Deciding to opt for pet euthanasia for your beloved cat is one of the most distressing and difficult decisions you will ever have to make. However, it is often the most painless and peaceful option available for your loving companion. it is a difficult question – Compassionate Pet Euthanasia – Should I Put My Cat Down?
Understanding the process involved in pet euthanasia will help you should the time come when you need to make such a decision. Getting an understanding of the process involves asking your vet the right questions. We hope that this article will give you an idea of what to expect when putting your cat to sleep, and what questions you should ask your vet beforehand.
As they get older, cats are prone to a range of age-related illnesses like the rest of us. It is possible to manage these illnesses with medication and other treatments. However, the time may come when your companion’s quality of life has deteriorated too far. At this point, you may need to consider putting your cat to sleep.
Initially, the need to make this decision might come as a shock. However, as a loving owner and friend to your cat, you make this decision in its best interests.
There are several stages in the pet euthanasia process, covered in greater detail in other blogs. When it comes to the act of putting your cat to sleep, the vet will give your pet two injections. The first one is a sedative to put your pet into a deep sleep. This deep sleep ensures that your cat will feel nothing when the second pet euthanasia injection is administered.
The effects of the second injection act within a minute or so. Your cat’s heart will stop beating, and they will pass away peacefully and painlessly.
You should be aware of a few reactions that can occur when your cat is being put to sleep. Sometimes they will take a deep breath at the end, and it is also possible for them to urinate and defecate. These are natural nervous reactions, and they take place once your pet has already passed away. Understanding that these things can take place will prepare you if they do.
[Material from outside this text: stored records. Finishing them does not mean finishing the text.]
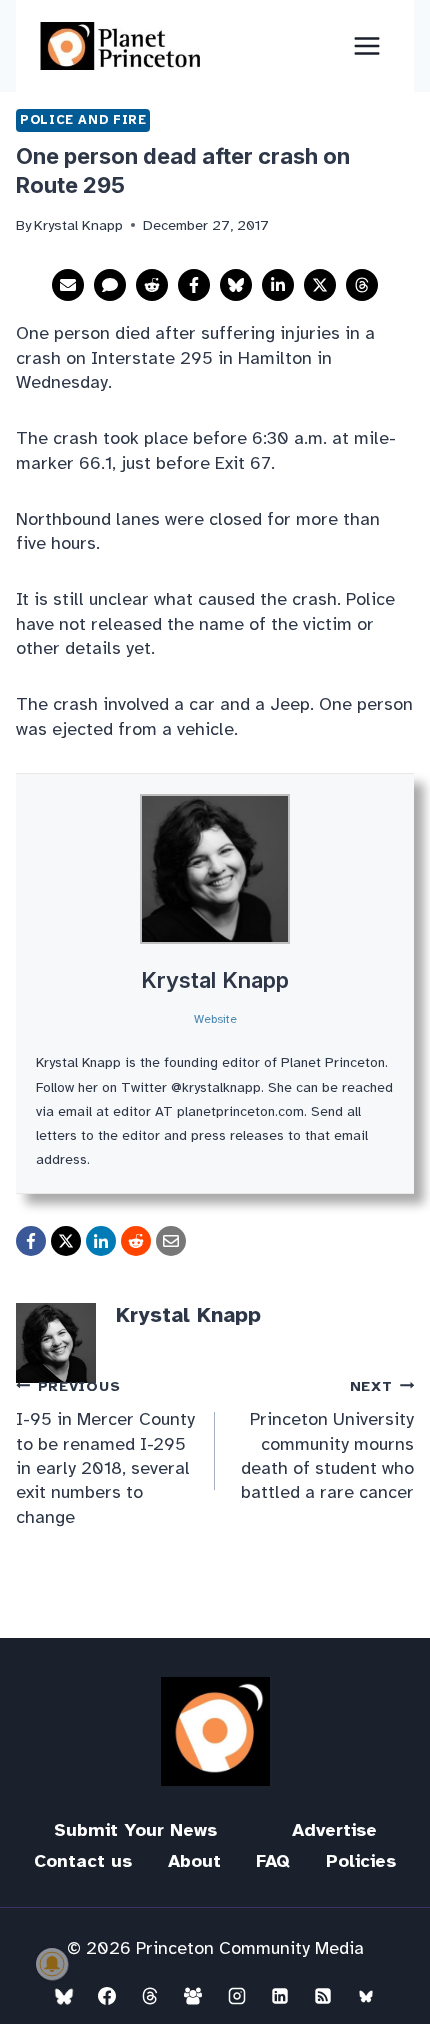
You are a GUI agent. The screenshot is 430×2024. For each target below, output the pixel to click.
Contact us (83, 1861)
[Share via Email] (68, 285)
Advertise (334, 1830)
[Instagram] (237, 1996)
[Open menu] (366, 45)
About (194, 1861)
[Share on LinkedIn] (278, 285)
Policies (361, 1861)
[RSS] (323, 1996)
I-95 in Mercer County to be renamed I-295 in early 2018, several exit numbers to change (105, 1452)
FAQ (273, 1861)
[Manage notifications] (52, 1964)
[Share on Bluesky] (236, 285)
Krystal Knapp (215, 980)
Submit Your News (135, 1830)
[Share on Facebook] (194, 285)
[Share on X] (320, 285)
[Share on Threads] (362, 285)
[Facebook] (107, 1996)
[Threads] (150, 1996)
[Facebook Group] (193, 1996)
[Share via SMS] (110, 285)
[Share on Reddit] (152, 285)
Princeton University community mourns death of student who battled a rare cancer (327, 1440)
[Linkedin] (280, 1996)
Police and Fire (83, 120)
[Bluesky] (64, 1996)
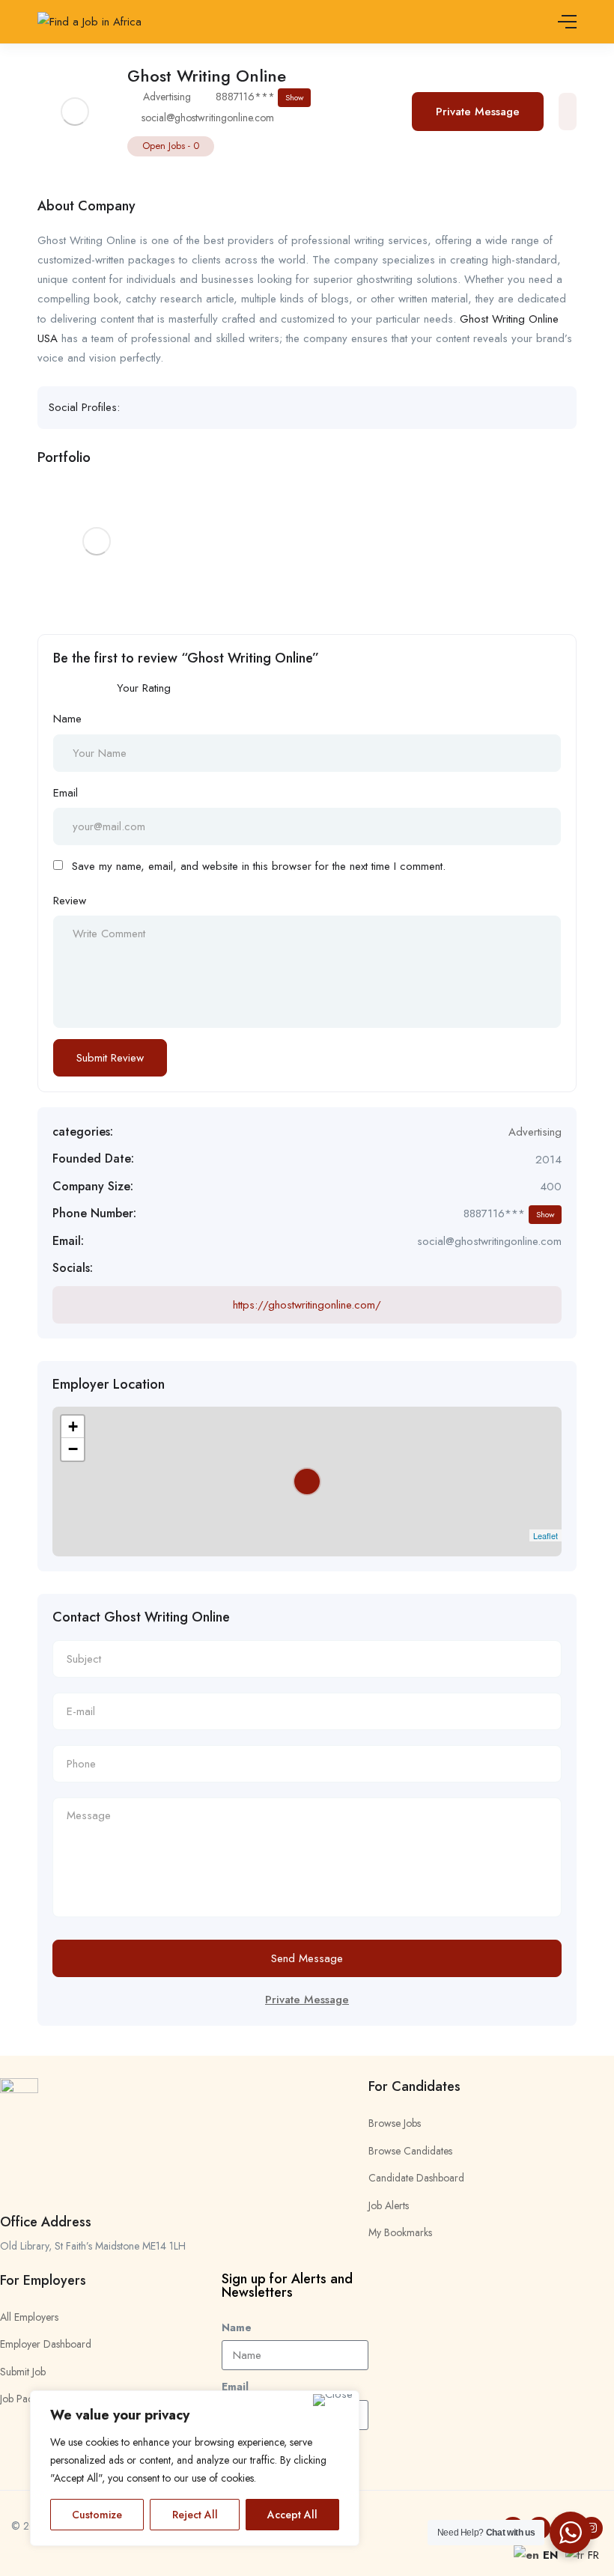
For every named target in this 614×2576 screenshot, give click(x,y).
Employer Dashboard (45, 2343)
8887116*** (259, 96)
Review (69, 900)
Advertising (167, 96)
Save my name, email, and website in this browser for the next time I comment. (259, 866)
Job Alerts (388, 2205)
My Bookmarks (400, 2232)
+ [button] (73, 1426)
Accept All (292, 2514)
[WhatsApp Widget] (571, 2533)
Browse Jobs (394, 2123)
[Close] (333, 2400)
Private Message (478, 111)
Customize (97, 2514)
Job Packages (29, 2398)
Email (65, 793)
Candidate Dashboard (416, 2177)
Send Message (307, 1958)
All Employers (29, 2316)
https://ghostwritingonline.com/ (307, 1305)
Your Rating (144, 688)
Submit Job (23, 2371)
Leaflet (545, 1535)
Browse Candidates (410, 2150)
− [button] (73, 1449)
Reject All (195, 2514)
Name (67, 718)
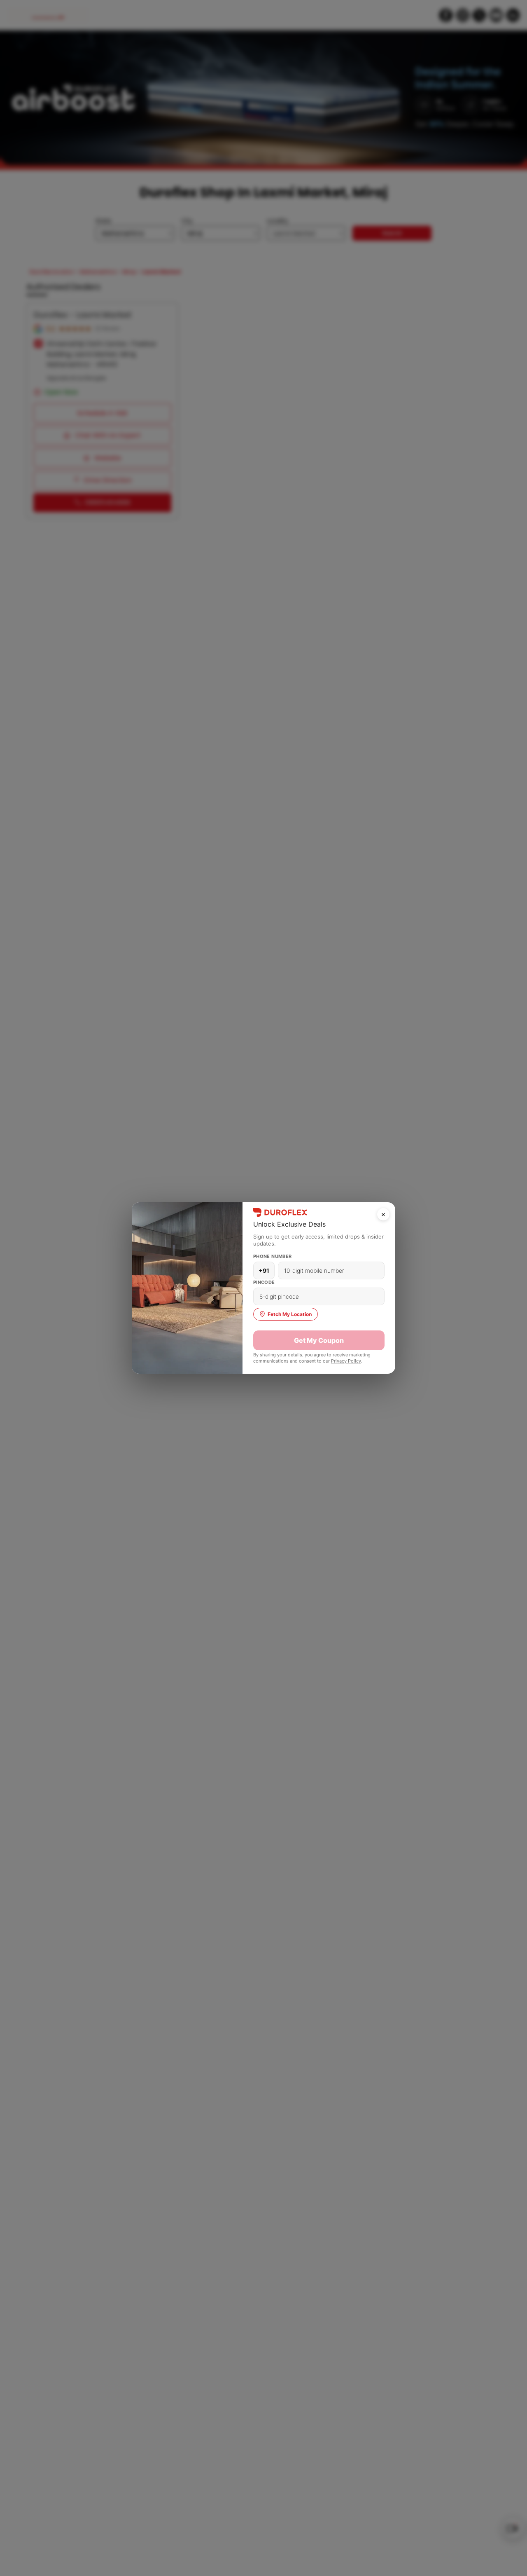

You should also understand that your cat’s eyes may not shut completely. You, a friend, or the vet will have to do this at the end of the pet euthanasia process.
We commonly get asked questions, and you should ask your vet about the pet euthanasia process. The key question of course is Compassionate Pet Euthanasia – Should I Put My Cat Down?
The simple answer to this is No! The word ‘euthanasia’ translates into English as ‘good death.’ Pet euthanasia allows your cat to pass away peacefully and painlessly rather than having a drawn-out death and suffering from a terminal condition. Putting your cat to sleep rather than letting it suffer is acting in the best interest of your special companion, and giving them a dignified passing.
Putting your cat to sleep can be done in the vet’s surgery or at your home. It is essential that you are comfortable with the location. If selecting to have the procedure carried out in the vet’s surgery, you should consider when fewer people will be around. A surgery procedure will mean that you have less time to say goodbye to your cat, so you should consider saying goodbye correctly at home beforehand.
The other option is to have the pet euthanasia done at home. A home option is often best as your pet will feel comfortable in its surroundings, and you will have a peaceful, familiar environment in which to say goodbye.
Whether you are present during your pet’s final moments or a friend or family member takes your place is your decision. Indeed, if you want to be with your beloved companion and comfort them to the end, you can do this. If it is too upsetting for you or your family to be there at the end, this also is fine.
There is a cost associated with putting your cat to sleep. You should speak with your vet beforehand to ensure you are aware of all the fees. Your vet will approach this delicate subject sensitively, and you could also leave these discussions to a friend or family member.
You may have a special place in your garden where you want to lay your cat to rest. Alternatively, there might be a pet cemetery in your local area that will allow somewhere to go for remembrance. There is also an option to have your cat cremated and keep the ashes at home, or scatter them in a special place. Cloud9 Vets can advise you on Compassionate Pet Euthanasia – Should I Put My Cat Down?